The layout of the Renault Alpine A110 is overall very similar to the predecessor that it draws inspiration from but with some changes. The biggest difference is that the four-cylinder engine is now mostly in front of the rear axle. By comparison, the original version had the engine fully behind this axle. This four-cylinder is all-aluminum and turbocharged. It is very similar to the powertrain of the Renault Sport Megane hatchback, but with a lower state of tune. The result is 249 horsepower plus 236 pound-feet for torque, working with a seven-speed dual-clutch transmission.
Size and Overall Description
The Renault Alpine A110 weighs about 2,450 pounds in the case of the Premiere Edition. This means that it has a better power-to-weight ratio than the entry-level model of the Porsche Cayman, despite having less overall power. The Alpine A110 is also smaller than the Cayman, with a wheelbase that is 2.1 inches shorter and 7.8 inches shorter overall but with a nearly identical width. The roofline of the Alpine is also 1.3 inches closer to the ground, giving you more headroom than in the Porsche.

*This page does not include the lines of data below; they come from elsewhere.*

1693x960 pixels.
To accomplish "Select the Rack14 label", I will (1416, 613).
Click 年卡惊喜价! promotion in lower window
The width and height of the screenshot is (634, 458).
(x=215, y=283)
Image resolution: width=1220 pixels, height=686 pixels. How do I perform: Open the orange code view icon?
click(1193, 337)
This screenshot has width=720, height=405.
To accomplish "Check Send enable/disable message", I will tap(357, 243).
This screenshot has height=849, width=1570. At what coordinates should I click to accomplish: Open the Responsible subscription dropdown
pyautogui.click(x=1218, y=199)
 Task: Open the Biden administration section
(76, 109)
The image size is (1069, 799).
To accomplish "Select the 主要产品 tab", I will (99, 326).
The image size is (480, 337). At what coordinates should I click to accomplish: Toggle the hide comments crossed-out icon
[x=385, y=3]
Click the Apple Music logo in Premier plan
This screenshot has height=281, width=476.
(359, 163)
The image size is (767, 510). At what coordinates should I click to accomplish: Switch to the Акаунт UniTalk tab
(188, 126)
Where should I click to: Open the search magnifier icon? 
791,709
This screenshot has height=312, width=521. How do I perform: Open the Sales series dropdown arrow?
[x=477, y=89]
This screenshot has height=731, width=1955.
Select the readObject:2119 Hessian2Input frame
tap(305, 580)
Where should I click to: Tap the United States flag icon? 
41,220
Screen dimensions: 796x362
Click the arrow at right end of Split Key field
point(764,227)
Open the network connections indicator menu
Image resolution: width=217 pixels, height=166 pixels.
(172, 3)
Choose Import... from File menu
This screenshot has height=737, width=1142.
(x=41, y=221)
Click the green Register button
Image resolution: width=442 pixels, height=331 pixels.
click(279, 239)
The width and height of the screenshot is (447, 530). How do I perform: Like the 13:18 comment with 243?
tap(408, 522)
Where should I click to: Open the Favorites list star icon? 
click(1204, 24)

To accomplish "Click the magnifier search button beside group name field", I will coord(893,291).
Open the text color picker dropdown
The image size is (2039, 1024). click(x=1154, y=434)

The interior of the Alpine A110 is nice but does not feel like a luxury model. The Premiere Edition features leather bucket seats complete with fixed backs and quilted stitching. While they keep you comfortable during cornering, you cannot recline them, which can lead to discomfort on longer drives. The cabin can also get noisy.
To make up for those disadvantages, the Alpine A110 has good ergonomics. The metal switches under the touchscreen feel nice, and the steering wheel is thick-rimmed. The infotainment is the same one found on the more basic hatchbacks in the Renault lineup, but it does feature a performance-logging system. You can also configure the virtual instrument cluster and use paddle shifters to manually shift gears.
Do not expect a great deal of room for luggage in the Renault Alpine A110. That is not what this vehicle was designed for. There are 4 cubic feet for stowage underneath the hood along with a 3-cubic-foot compartment behind the engine. Just don’t put anything heat-sensitive by the engine compartment if you plan on driving the vehicle hard.